# [Task item]
For the entries that follow, restate word for word the line containing "Next › (94, 2407)", the line containing "Privacy Policy (123, 2533)", and every line that lies between them.

# [Given data]
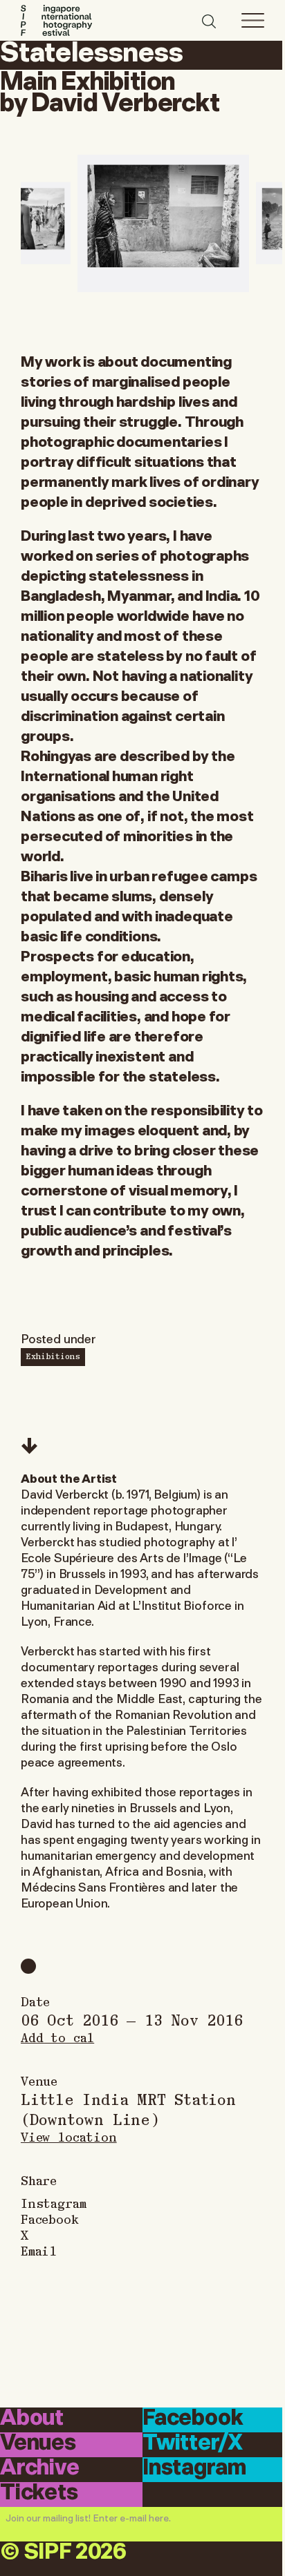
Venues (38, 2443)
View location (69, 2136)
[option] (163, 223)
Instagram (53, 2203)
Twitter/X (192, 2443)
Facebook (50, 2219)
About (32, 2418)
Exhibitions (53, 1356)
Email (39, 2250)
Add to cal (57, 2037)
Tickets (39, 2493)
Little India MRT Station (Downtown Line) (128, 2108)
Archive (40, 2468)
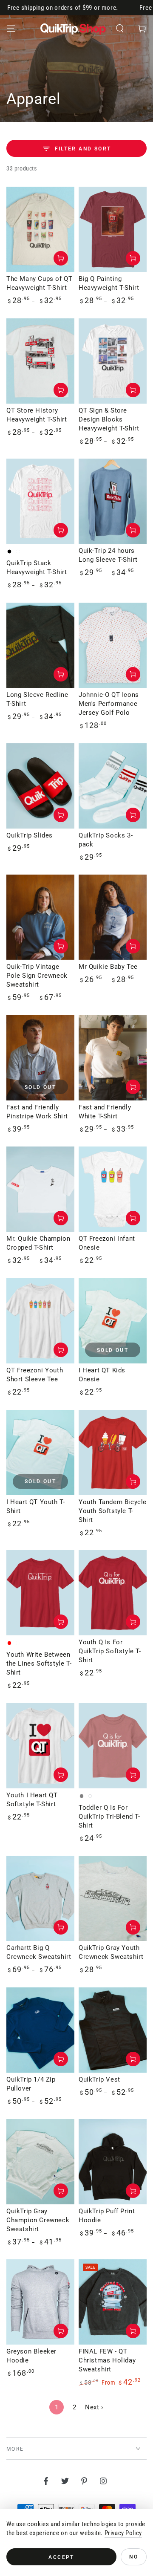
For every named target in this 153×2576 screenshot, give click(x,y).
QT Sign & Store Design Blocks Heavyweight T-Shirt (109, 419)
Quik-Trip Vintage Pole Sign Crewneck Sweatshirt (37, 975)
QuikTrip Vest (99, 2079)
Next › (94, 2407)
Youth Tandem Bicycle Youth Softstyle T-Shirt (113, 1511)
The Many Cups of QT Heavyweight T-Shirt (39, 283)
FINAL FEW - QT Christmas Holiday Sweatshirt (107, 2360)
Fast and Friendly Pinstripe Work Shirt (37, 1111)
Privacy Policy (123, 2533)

---

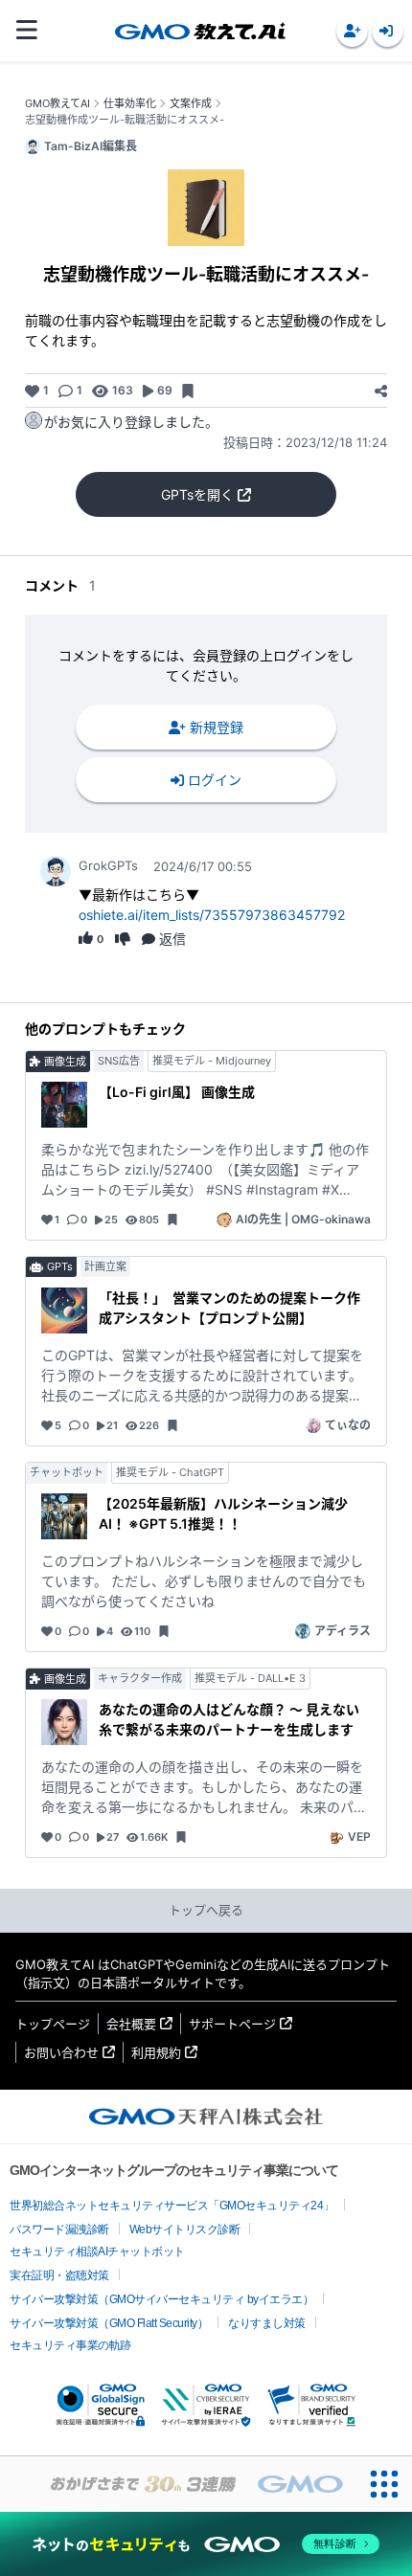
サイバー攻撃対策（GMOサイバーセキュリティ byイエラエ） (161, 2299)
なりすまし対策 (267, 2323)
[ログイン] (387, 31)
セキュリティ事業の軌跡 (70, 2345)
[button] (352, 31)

# [Solved exercise]
Next › (94, 2407)
Youth Tandem Bicycle Youth Softstyle T-Shirt (113, 1511)
The Many Cups of QT Heavyweight T-Shirt (39, 283)
FINAL FEW - QT Christmas Holiday Sweatshirt (107, 2360)
Fast and Friendly Pinstripe Work Shirt (37, 1111)
Privacy Policy (123, 2533)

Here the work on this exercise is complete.